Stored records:
BEGIN

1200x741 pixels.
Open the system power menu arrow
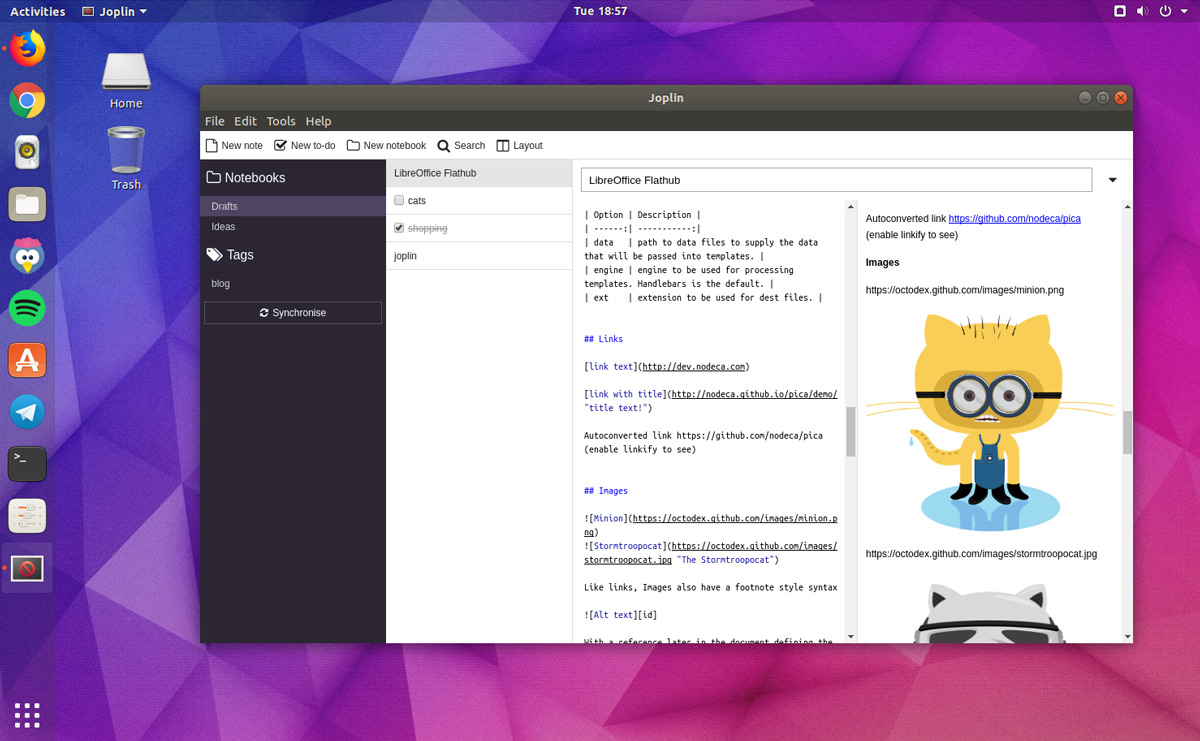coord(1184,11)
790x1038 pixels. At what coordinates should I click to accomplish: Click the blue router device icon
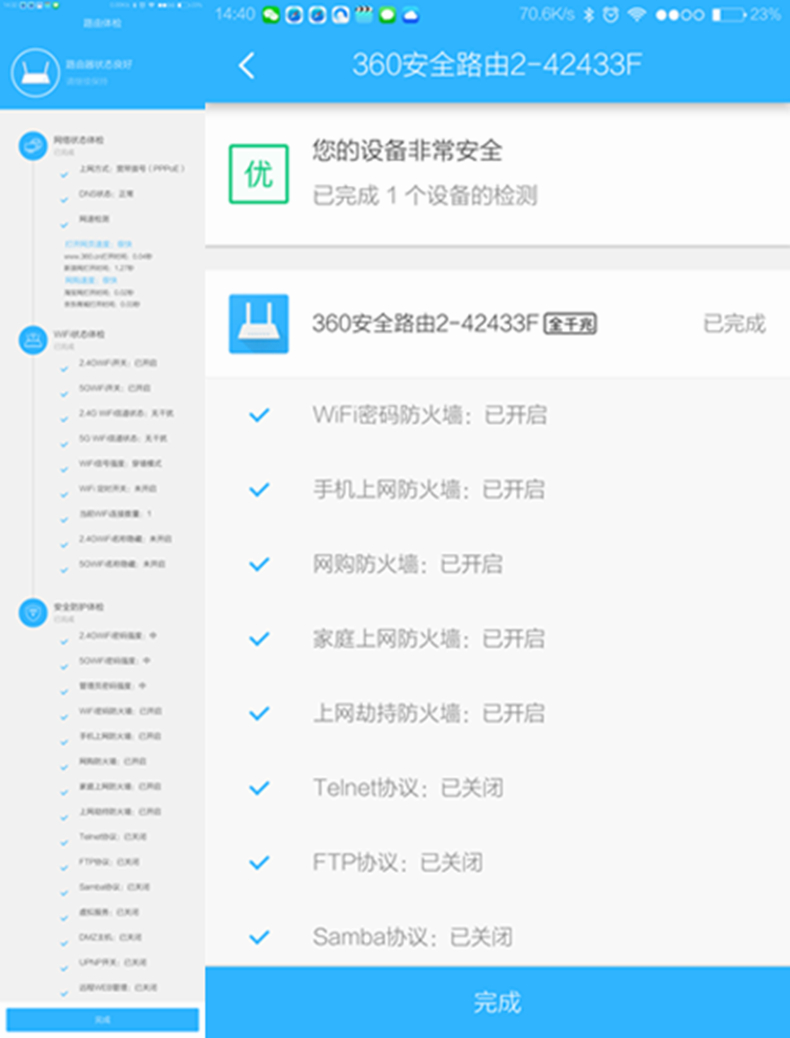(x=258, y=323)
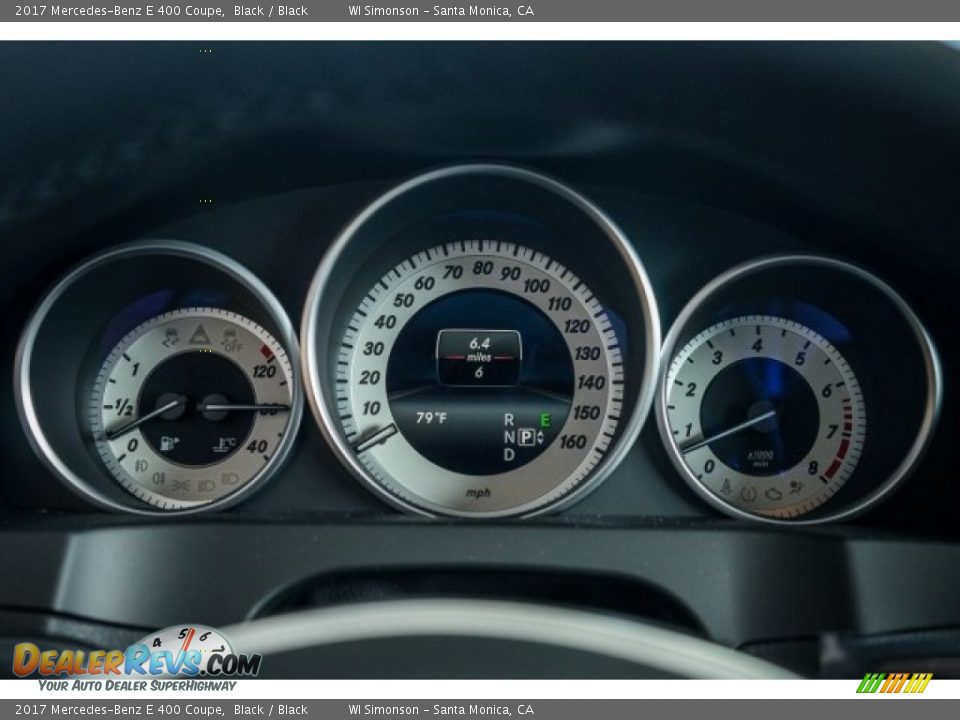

END

With the pictures left out, write out exactly the lines from the line containing "790x1038 pixels. At" through the last line of the entries above, both ends included, and no others.

790x1038 pixels. At what coordinates should I click to accomplish: Click the blue router device icon
(x=258, y=323)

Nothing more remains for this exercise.